═══ Extracted data

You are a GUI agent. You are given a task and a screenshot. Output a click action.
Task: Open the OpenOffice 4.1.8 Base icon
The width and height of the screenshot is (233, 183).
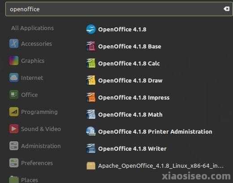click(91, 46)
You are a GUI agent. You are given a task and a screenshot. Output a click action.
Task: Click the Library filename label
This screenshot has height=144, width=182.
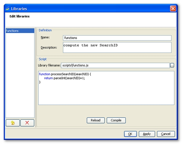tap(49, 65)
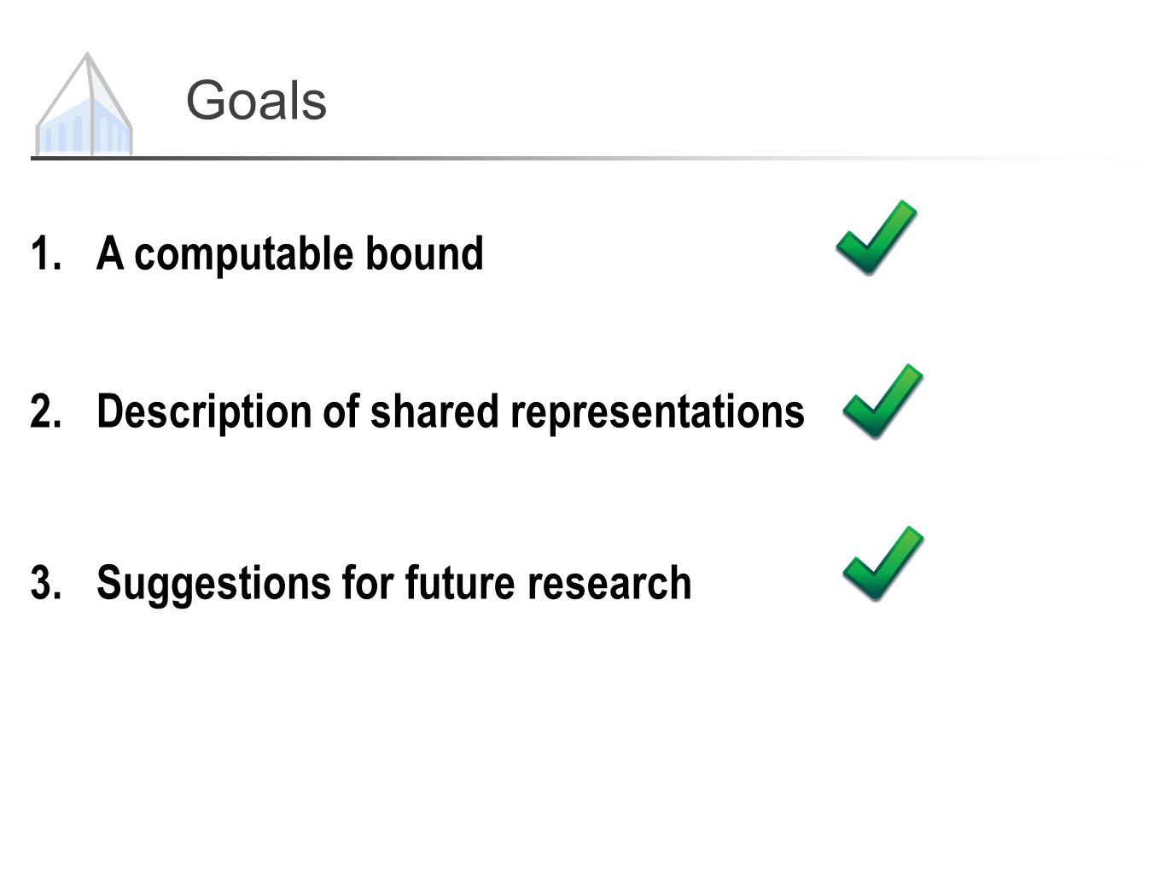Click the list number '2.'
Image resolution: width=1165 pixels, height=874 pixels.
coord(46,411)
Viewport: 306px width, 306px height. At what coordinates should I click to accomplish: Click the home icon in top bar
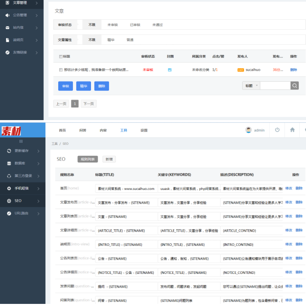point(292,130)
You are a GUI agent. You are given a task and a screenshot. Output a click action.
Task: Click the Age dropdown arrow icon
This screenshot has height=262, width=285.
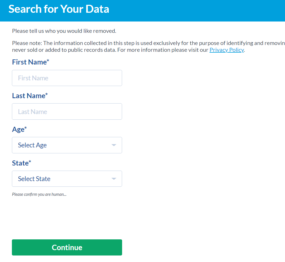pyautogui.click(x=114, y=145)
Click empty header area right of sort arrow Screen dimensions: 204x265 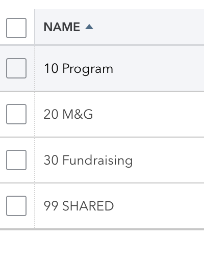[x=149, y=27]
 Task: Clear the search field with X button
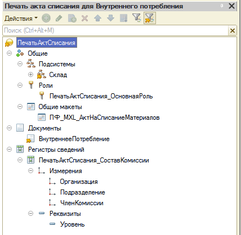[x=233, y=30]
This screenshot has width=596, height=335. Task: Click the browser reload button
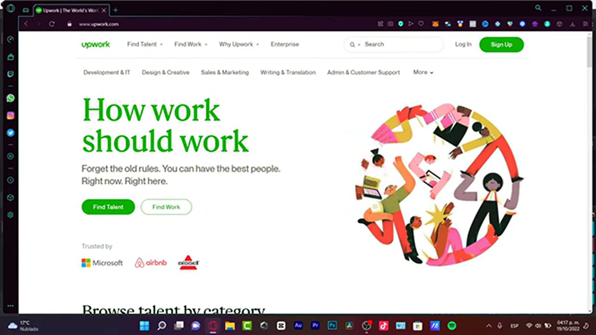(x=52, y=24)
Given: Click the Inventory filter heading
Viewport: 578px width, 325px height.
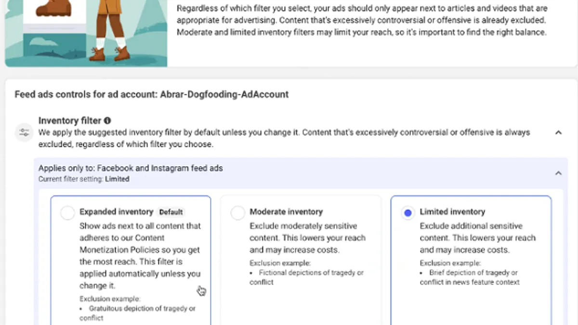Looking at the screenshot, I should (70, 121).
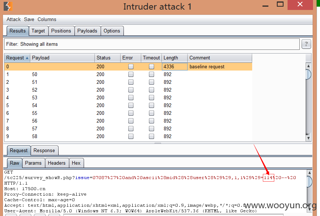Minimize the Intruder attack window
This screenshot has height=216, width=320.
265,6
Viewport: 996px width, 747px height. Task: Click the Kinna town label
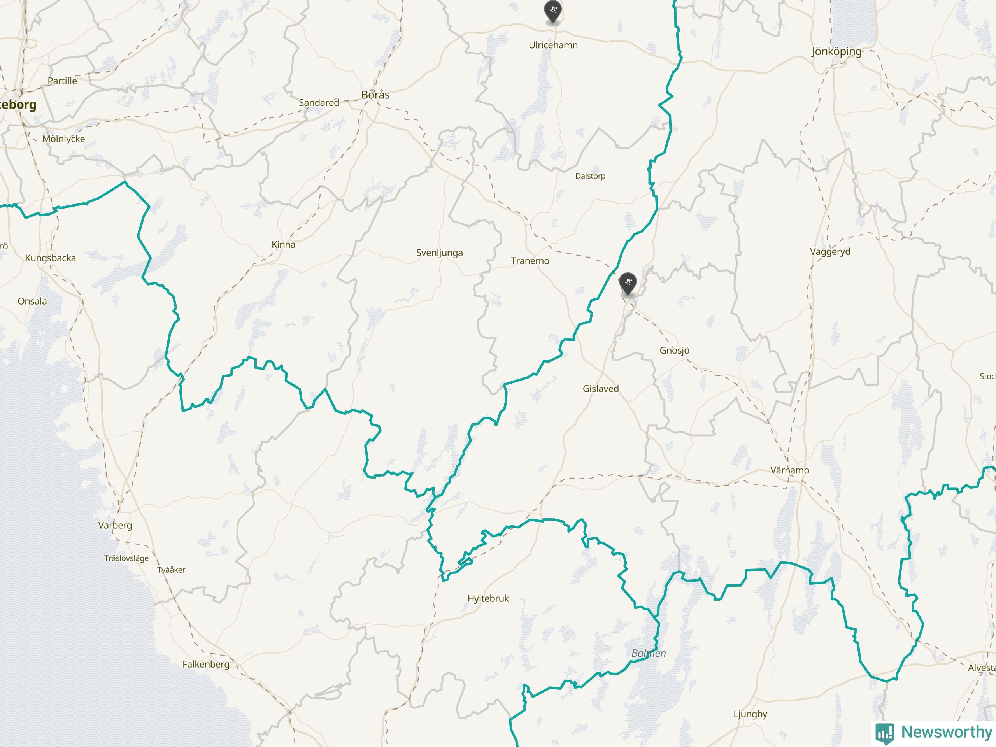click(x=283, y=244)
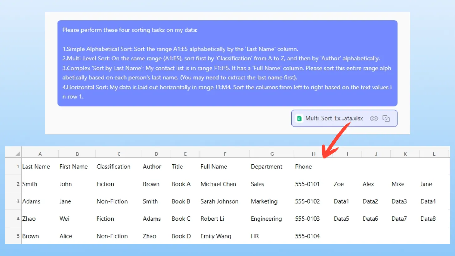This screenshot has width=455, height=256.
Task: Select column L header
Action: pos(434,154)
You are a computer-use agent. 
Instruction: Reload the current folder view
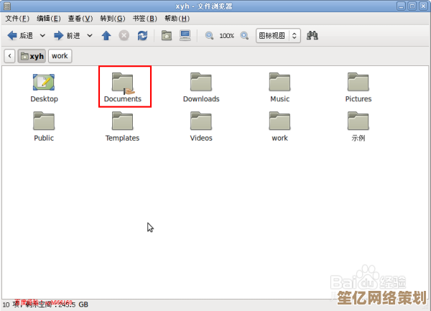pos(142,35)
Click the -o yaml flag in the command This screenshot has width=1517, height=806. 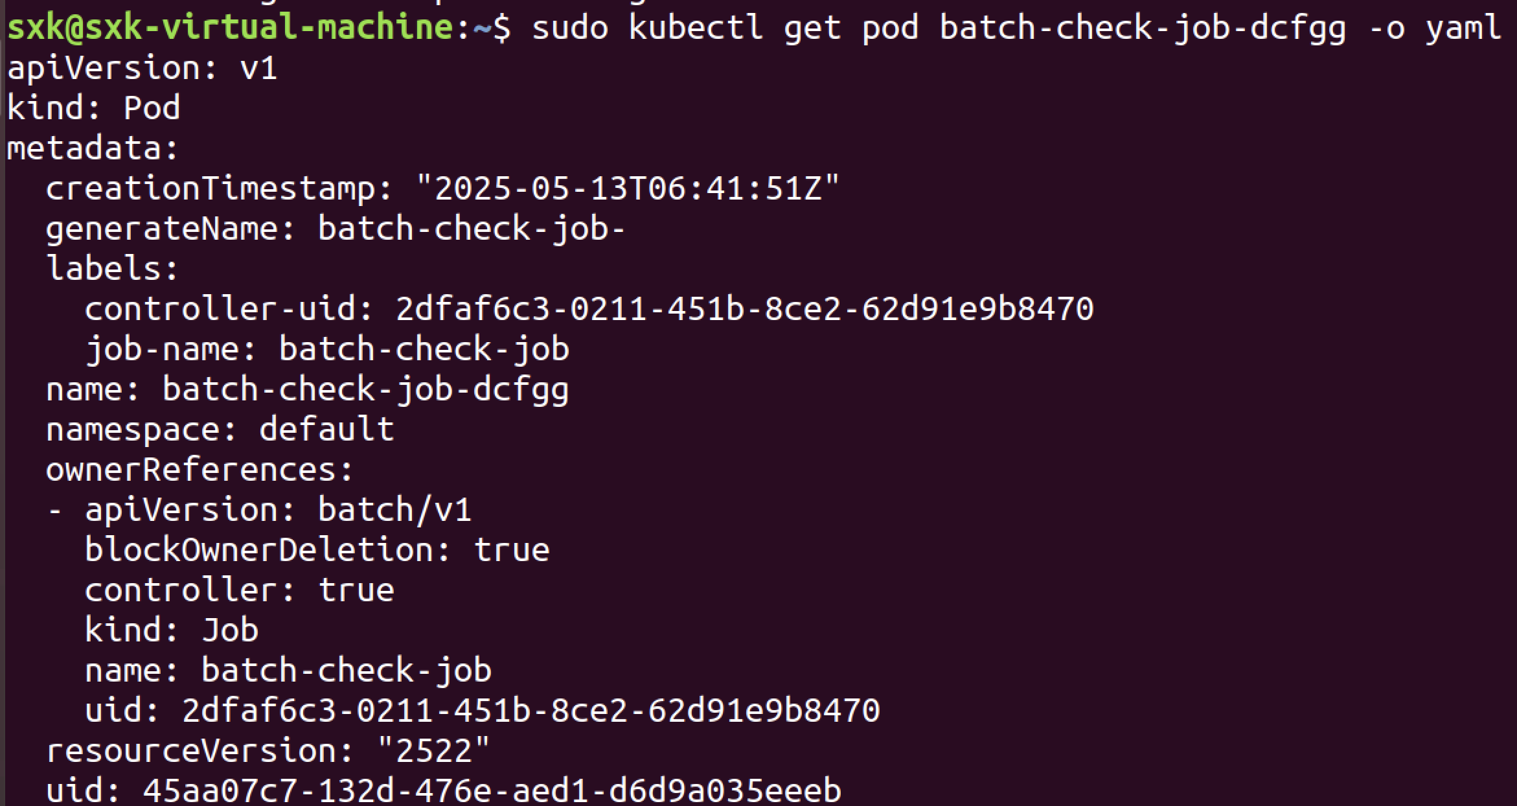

══════

▶ _How to complete this task_
Drop the pictures, then transcribe the lines from the one containing "Viewport: 996px width, 747px" to the end of the data above, exactly and nothing more.

▶ _Exercise response_
Viewport: 996px width, 747px height. Task: Click the Kinna town label
click(x=283, y=244)
This screenshot has width=455, height=256.
Task: Select column L header
Action: pos(434,154)
You are a computer-use agent. 
Instruction: Reload the current folder view
pos(142,35)
Click the -o yaml flag in the command This screenshot has width=1517, height=806. 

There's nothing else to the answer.